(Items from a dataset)
*****

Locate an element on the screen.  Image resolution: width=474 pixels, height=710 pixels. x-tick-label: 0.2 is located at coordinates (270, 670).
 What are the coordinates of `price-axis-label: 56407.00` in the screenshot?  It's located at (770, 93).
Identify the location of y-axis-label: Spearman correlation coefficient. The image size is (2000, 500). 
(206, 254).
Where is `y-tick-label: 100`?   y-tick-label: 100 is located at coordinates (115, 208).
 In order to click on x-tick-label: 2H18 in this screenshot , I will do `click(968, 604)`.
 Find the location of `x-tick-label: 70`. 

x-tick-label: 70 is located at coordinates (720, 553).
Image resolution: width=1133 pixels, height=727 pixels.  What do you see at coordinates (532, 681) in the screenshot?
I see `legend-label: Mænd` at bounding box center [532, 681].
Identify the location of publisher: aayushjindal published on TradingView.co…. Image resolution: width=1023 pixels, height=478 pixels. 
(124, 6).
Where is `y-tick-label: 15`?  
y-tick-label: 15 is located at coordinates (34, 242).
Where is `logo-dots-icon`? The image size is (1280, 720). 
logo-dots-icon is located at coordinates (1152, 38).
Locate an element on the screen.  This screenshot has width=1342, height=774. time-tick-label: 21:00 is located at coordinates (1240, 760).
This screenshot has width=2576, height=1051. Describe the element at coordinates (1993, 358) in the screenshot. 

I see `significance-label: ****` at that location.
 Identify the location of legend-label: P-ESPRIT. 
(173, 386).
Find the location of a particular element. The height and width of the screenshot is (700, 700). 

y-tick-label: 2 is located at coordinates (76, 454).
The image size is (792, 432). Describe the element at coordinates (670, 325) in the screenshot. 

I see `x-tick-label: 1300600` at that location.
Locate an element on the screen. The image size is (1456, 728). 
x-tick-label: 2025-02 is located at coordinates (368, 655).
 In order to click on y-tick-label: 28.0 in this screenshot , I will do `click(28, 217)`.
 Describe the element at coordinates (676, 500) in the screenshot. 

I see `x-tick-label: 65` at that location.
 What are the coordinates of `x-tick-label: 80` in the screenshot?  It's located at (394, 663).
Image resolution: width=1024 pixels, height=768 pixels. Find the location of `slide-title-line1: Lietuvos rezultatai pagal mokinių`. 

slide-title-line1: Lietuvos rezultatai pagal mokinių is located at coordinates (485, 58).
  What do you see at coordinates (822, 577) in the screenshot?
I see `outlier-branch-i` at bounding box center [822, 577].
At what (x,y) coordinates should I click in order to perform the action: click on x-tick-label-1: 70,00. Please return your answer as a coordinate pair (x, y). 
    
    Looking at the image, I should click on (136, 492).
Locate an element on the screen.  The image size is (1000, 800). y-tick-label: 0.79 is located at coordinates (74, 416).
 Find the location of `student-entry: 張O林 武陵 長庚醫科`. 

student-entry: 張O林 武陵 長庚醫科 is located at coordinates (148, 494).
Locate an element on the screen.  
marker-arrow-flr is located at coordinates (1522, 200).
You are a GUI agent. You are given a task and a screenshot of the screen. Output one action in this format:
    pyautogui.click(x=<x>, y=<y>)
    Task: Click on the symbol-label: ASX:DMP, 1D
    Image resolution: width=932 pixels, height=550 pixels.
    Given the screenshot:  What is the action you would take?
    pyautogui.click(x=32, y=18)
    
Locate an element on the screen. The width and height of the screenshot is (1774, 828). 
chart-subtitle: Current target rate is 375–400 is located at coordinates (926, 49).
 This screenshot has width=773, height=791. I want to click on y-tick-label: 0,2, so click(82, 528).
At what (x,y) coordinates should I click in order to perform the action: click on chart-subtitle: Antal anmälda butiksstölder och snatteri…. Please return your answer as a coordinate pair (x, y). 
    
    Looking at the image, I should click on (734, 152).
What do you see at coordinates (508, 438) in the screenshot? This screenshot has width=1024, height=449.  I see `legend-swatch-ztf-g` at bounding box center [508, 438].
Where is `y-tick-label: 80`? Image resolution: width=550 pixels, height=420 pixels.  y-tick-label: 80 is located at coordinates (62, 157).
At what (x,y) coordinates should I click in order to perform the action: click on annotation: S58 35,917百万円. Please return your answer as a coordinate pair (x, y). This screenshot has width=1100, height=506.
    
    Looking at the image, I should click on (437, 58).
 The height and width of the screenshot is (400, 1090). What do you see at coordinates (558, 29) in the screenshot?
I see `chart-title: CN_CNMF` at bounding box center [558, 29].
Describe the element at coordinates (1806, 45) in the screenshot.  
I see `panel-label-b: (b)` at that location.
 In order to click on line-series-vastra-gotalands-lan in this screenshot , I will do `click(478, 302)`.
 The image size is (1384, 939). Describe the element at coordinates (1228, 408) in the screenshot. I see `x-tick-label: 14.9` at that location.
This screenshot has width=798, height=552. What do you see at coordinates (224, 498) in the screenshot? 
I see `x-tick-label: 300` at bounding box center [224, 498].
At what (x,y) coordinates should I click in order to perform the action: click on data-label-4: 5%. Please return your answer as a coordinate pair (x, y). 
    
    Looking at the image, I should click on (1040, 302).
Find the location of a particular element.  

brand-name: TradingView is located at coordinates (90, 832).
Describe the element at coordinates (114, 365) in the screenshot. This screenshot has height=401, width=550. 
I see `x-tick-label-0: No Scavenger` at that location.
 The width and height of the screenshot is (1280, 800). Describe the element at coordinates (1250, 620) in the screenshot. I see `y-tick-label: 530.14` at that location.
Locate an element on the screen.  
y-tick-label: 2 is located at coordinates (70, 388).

*****

Assignment: Update the listing from its start through the line containing "at (770, 93)." by putting "item" in place of "element", and give those lines back with nothing else changed.

Solved problem:
Locate an item on the screen.  Image resolution: width=474 pixels, height=710 pixels. x-tick-label: 0.2 is located at coordinates (270, 670).
 What are the coordinates of `price-axis-label: 56407.00` in the screenshot?  It's located at (770, 93).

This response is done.